Falls man dem nicht nachkommt, kann sich auch ein völlig ungedopter Hockeyspieler des Verdachtes der Dopingvertuschung schuldig machen, und falls das zweimal passiert, auch knallhart für ein großes Turnier gesperrt werden. „Das Ganze ist natürlich schon ein ziemlicher Papierkrieg, Formulare müssen ständig gefaxt werden und man muss wahnsinnig aufpassen, dass man nicht zufällig mal was vergisst“, so der Teamarzt der Deutschen, Dr. Rainer Koll. Bei diesem wilden Formularverkehr passiert es dann auch schon mal, erzählt FIH Medienbeauftragter Arjen Meijer, „dass wir Faxe von Eishockeyspielern erhalten, die uns für ihre zuständige Dopingorganisation halten.“

Die Spieler müssen auch Acht geben, dass ihnen nicht vom Arzt Medikamente verschrieben werden, die auch nur die kleinsten Mengen an verbotenen Substanzen enthalten, sei es im Hustensaft. Die Substanzen, die auf der Dopingliste stehen, sind sehr breit gefächert: angefangen bei Anabolika über Betäubungs-, Beruhigungs- oder Aufputschmittel bis hin zu Cannabinoiden, die weniger leistungssteigernd als einfach drogengesetzlich verboten sind. „Natürlich ist das umstritten, denn eine Party, auf der andere Gäste Marihuana rauchen, kann dem anwesenden Sportler im Nachhinein schon echte Probleme bereiten“, schildert Wefers.

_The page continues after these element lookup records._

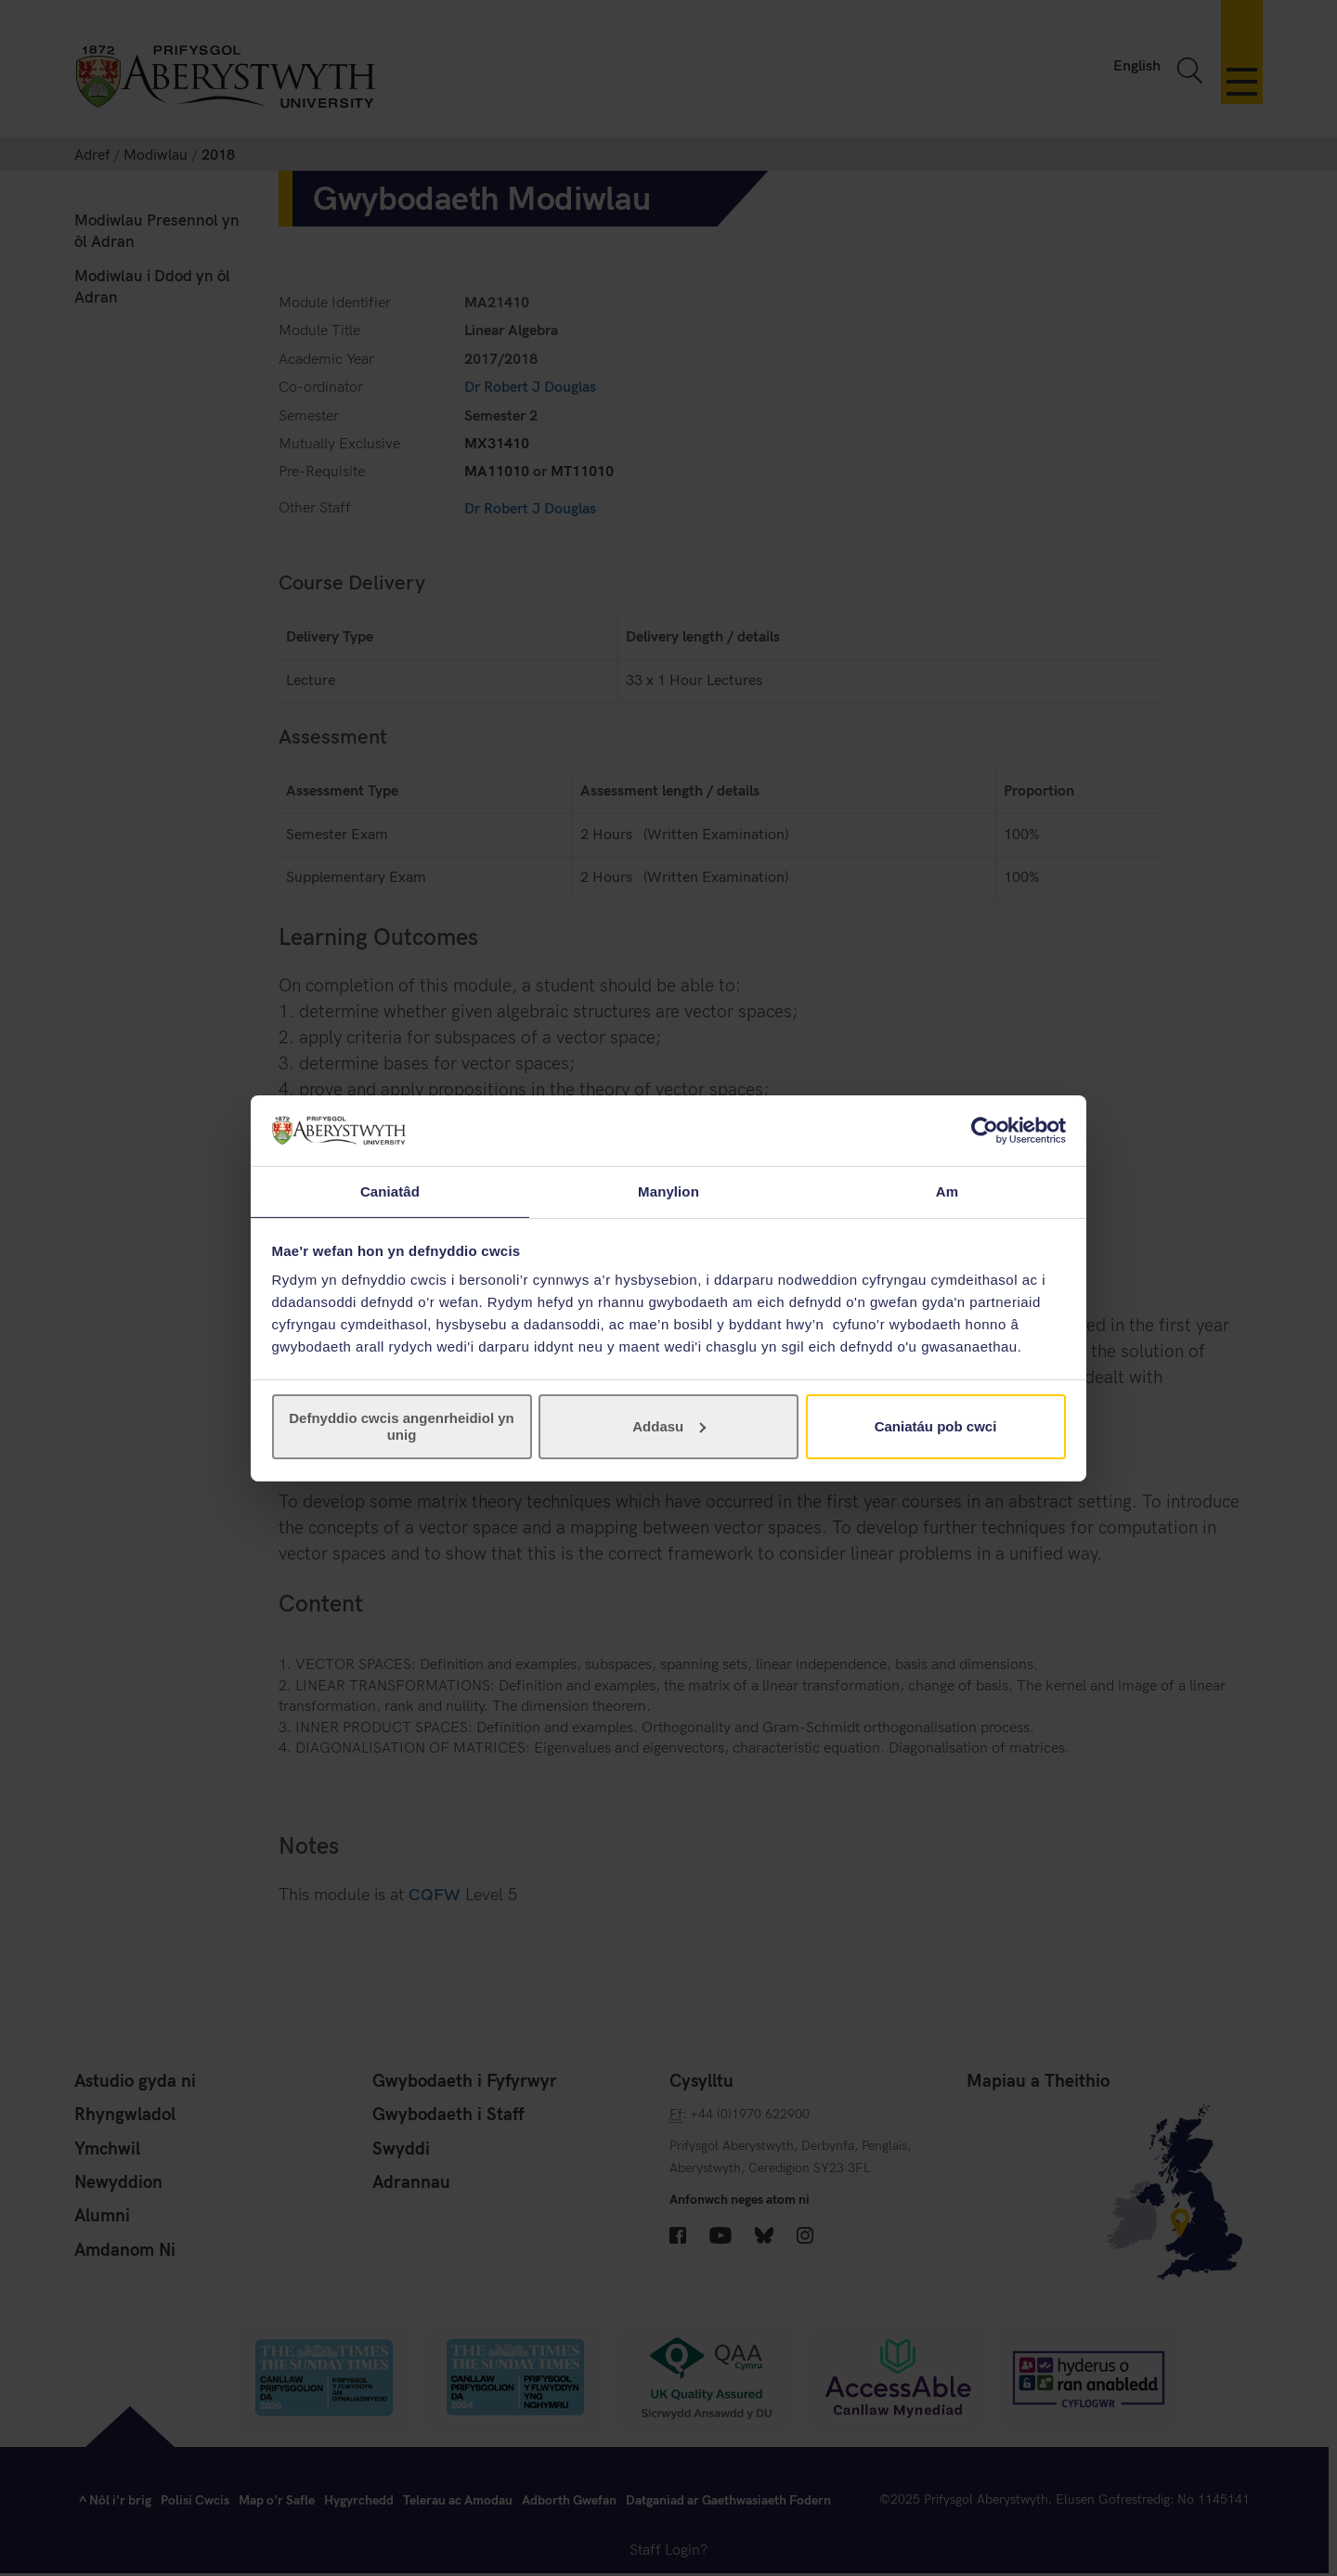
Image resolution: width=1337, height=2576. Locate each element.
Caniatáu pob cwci (936, 1427)
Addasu (669, 1427)
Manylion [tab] (668, 1190)
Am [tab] (947, 1190)
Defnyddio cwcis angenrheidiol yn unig (401, 1427)
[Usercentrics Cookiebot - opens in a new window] (984, 1130)
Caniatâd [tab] (390, 1190)
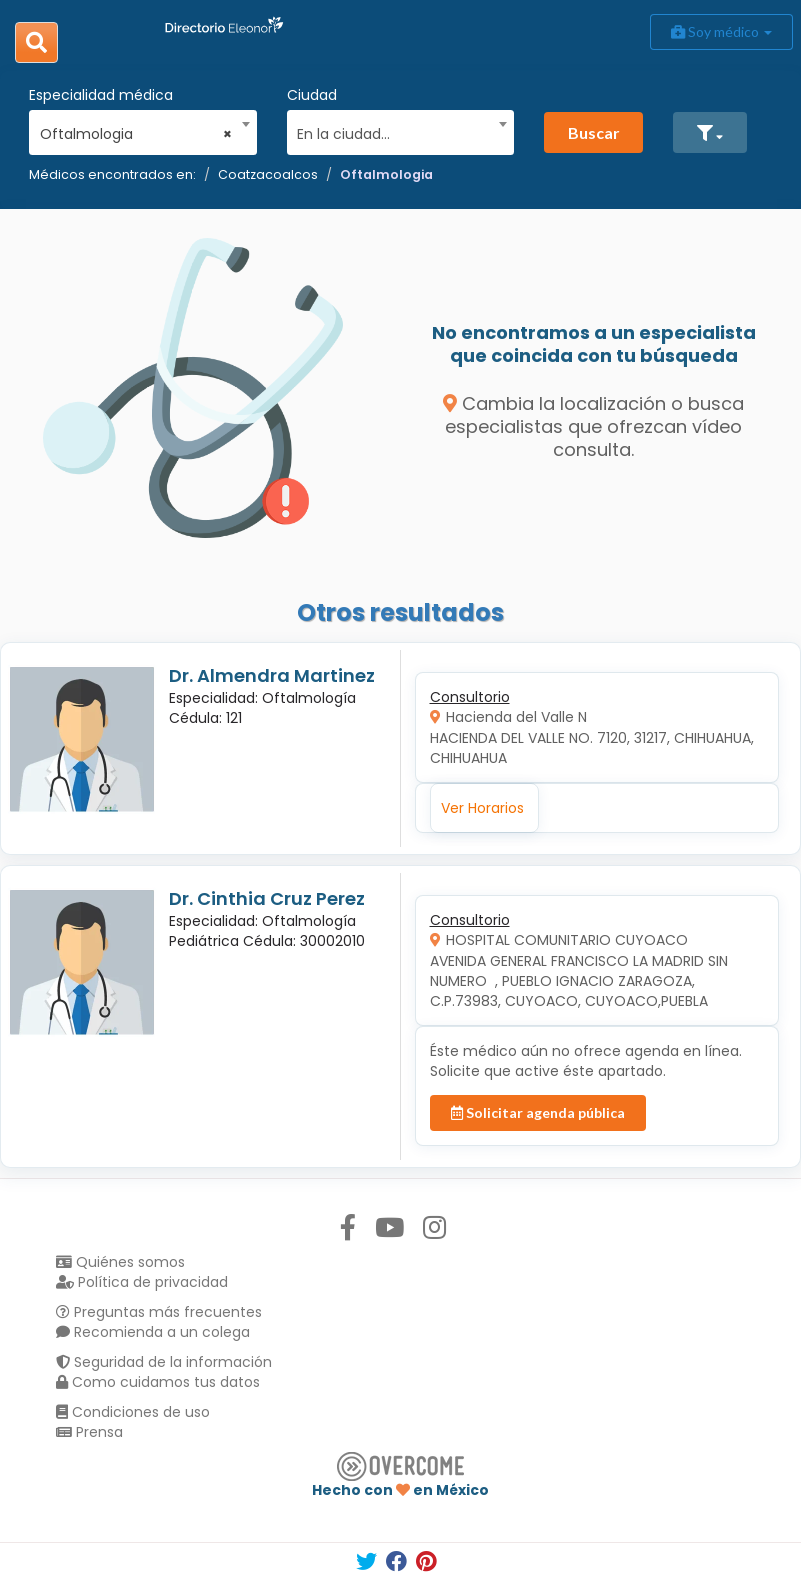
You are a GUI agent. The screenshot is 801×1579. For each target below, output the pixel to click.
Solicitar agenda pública (538, 1112)
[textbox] (393, 131)
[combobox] (136, 129)
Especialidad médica (101, 95)
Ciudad (312, 95)
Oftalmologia (386, 174)
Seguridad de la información (164, 1362)
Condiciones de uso (133, 1412)
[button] (710, 132)
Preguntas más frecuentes (159, 1312)
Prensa (89, 1432)
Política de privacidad (142, 1282)
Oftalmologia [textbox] (136, 134)
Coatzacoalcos (268, 174)
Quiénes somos (120, 1262)
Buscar (594, 132)
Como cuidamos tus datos (158, 1382)
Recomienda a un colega (153, 1332)
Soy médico (721, 31)
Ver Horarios (482, 808)
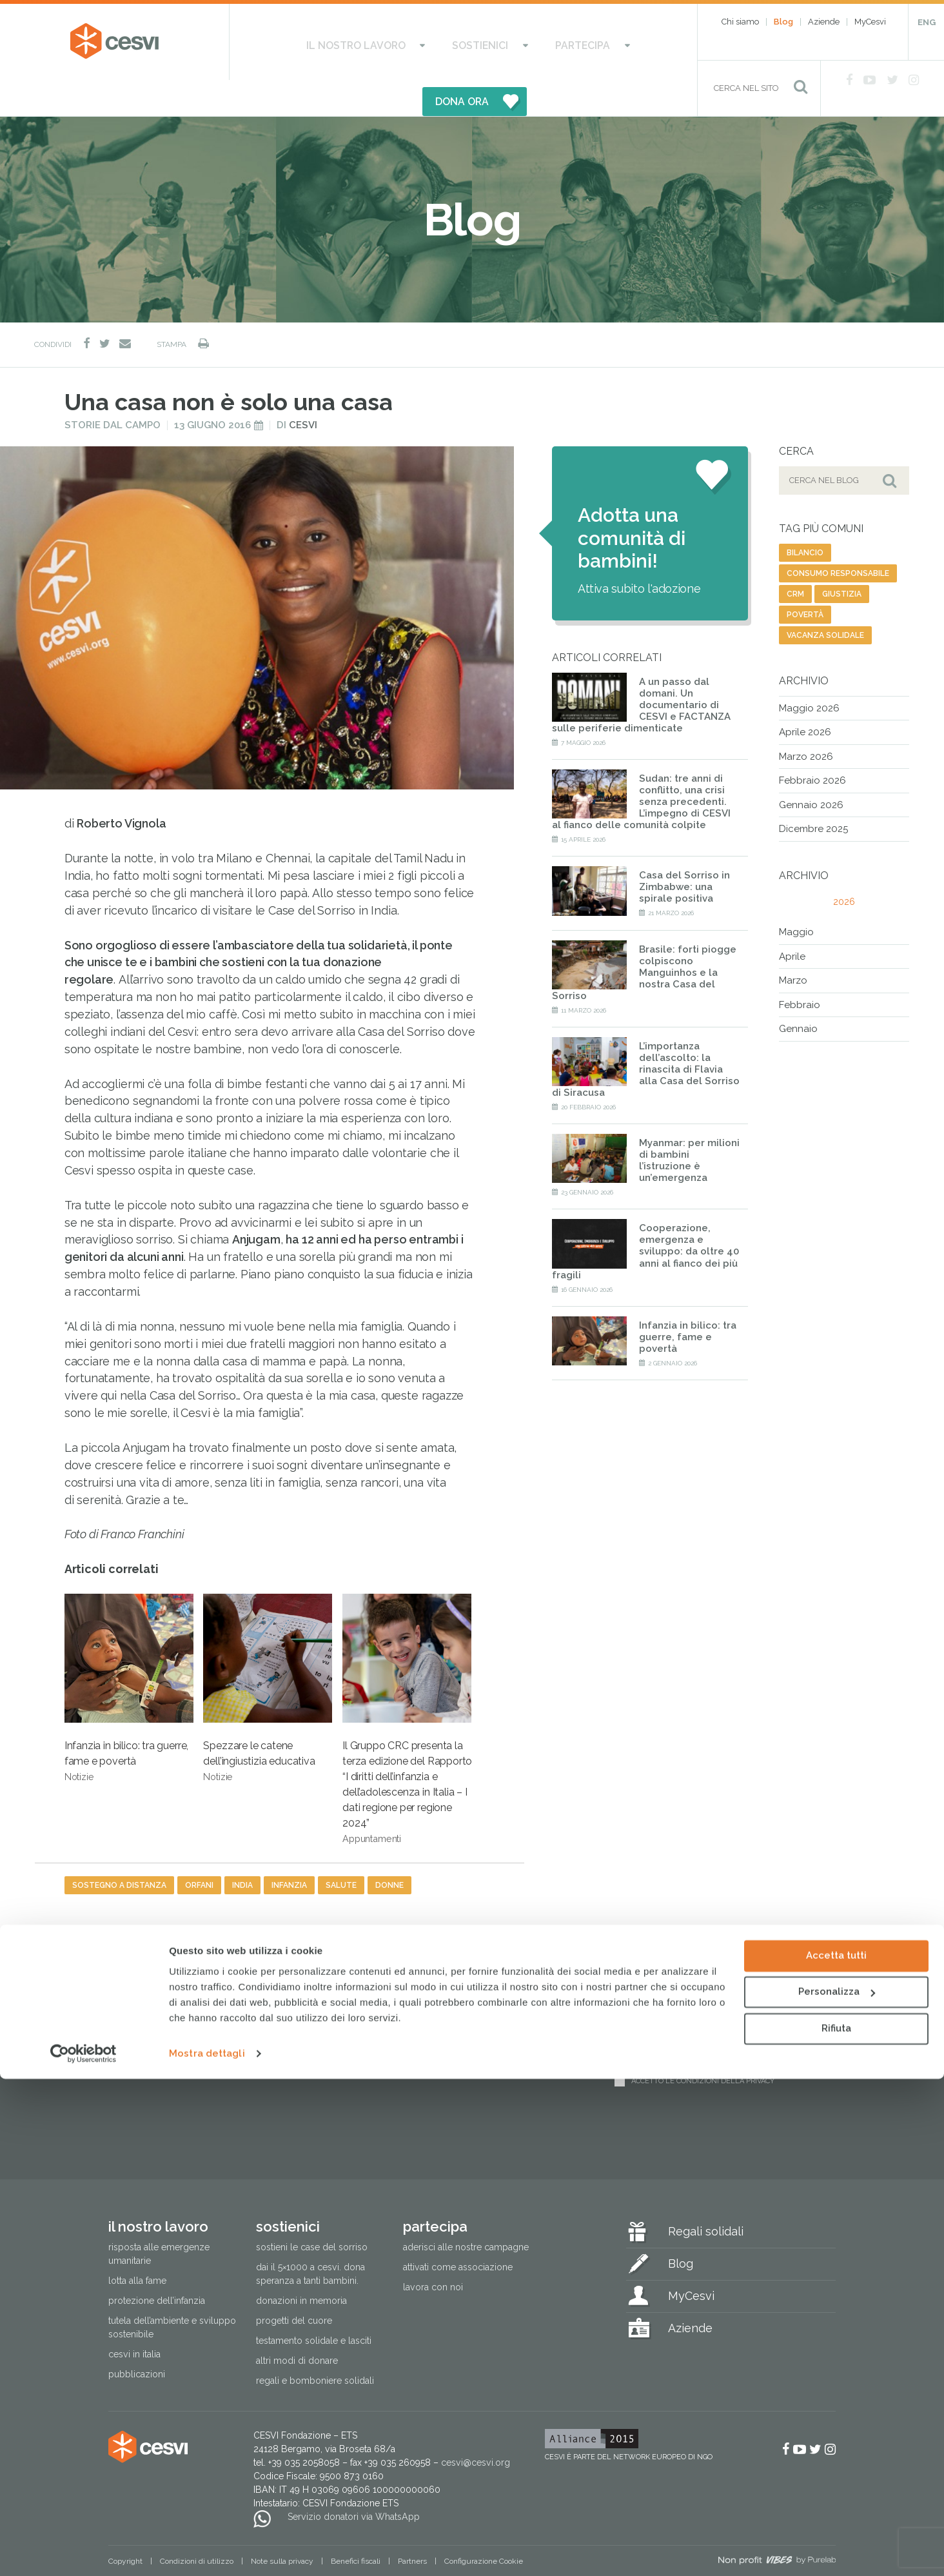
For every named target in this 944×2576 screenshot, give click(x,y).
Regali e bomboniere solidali (315, 2345)
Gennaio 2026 (811, 769)
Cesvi (303, 389)
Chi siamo (740, 21)
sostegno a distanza (119, 1849)
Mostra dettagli (207, 2551)
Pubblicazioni (136, 2338)
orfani (199, 1849)
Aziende (824, 21)
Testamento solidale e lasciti (313, 2305)
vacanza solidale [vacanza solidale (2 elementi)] (825, 599)
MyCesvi (870, 21)
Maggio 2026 (809, 672)
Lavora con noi (433, 2251)
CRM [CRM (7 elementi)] (795, 557)
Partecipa (495, 42)
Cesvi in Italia (134, 2318)
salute (341, 1849)
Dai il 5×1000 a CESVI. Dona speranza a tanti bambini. (310, 2238)
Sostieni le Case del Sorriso (312, 2211)
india (242, 1849)
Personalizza (836, 2489)
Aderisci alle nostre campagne (466, 2211)
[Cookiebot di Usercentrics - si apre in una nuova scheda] (83, 2551)
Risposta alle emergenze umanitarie (159, 2218)
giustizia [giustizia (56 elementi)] (841, 557)
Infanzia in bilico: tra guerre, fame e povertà (128, 1652)
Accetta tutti (836, 2453)
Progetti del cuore (294, 2285)
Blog (783, 21)
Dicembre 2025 (813, 793)
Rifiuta (836, 2525)
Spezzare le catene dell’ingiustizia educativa (267, 1652)
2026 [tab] (844, 866)
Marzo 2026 (806, 720)
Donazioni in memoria (301, 2265)
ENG (927, 22)
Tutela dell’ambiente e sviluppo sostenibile (172, 2292)
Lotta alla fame (137, 2245)
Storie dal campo (112, 389)
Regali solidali (705, 2196)
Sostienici (417, 42)
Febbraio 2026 (812, 745)
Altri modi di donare (297, 2325)
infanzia (289, 1849)
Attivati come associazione (458, 2231)
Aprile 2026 (805, 696)
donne (389, 1849)
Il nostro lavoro (318, 42)
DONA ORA (600, 42)
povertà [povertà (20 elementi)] (805, 578)
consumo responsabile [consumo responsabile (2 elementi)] (838, 537)
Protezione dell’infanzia (156, 2265)
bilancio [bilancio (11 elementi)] (805, 516)
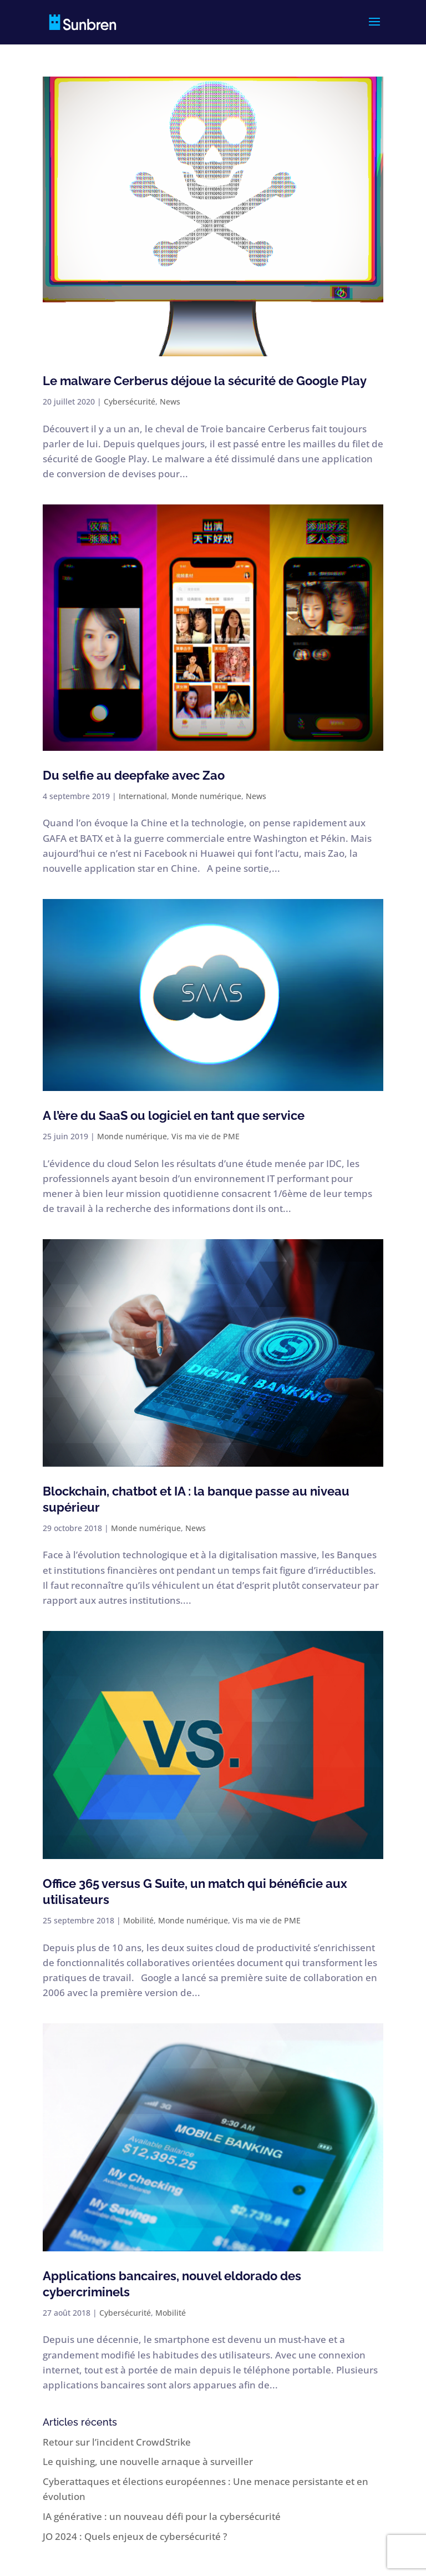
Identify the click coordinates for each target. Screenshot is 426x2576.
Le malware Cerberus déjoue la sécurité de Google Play (205, 380)
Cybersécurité (129, 401)
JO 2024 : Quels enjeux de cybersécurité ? (135, 2536)
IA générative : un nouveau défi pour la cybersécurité (162, 2516)
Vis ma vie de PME (205, 1136)
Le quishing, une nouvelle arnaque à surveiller (148, 2461)
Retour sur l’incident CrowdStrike (117, 2442)
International (143, 796)
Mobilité (138, 1920)
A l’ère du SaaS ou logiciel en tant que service (174, 1115)
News (170, 401)
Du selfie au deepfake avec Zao (134, 775)
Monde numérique (206, 796)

Von den 24 Dopingfällen im Hockeysport, die 2006 weltweit auf nationaler Ebene positiv getestet wurden, lägen Cannabinoide auch mit der Hälfte der Fälle unangefochten an erster Stelle. Daneben seien noch vier Hockeyspieler auf Testosteron, je drei auf Beta-2-Agonisten und Stimulanzien sowie je einer auf Narkotika, Maskierungsmittel und Antiestrogene positiv getestet geworden. Daneben gibt es natürlich auch Nahrungsergänzungen mit leistungssteigernden Substanzen wie die organische Säure Kreatin, die den Muskelstoffwechsel verbessern kann, vom IOC erlaubt ist und auch im Hockey Verwendung findet.

Und damit stellt sich auch zwangsläufig die Gretchenfrage der Dopingthematik: Wo fängt Doping an und wo hört es auf? Strenggenommen sind auch Vitaminpillen am Morgen, Höhentrainingslager oder sogar GPS-Geräte leistungssteigernd und damit wettbewerbsverzerrend, denn nicht jeder Sportler hat die Möglichkeit, von diesen Vorzügen zu profitieren. Andererseits: Leben wir nicht in einer Gesellschaft, in der Leistung permanent und auch auf Kosten des Körpers und der Konkurrenten gefordert wird? Der berufliche Alltag findet zwischen morgendlichem Aufwachkaffee und Feierabendbier, zwischen Amphetaminen und Schlafpillen sowie noch jeder Menge anderer weitaus unfairerer Mittel statt, um der Konkurrenz gegenüber Vorteile zu haben.

Dass der Kapitalismus auch den Sport eingeholt hat, erkennt ein jeder nicht erst an den Transfersummen für Fußballspieler. Und wahrscheinlich ist das auch eine Chance des Hockeysports, um frei von allzu großen finanziellen Abhängigkeiten auch weiter dopingfrei bleiben zu können.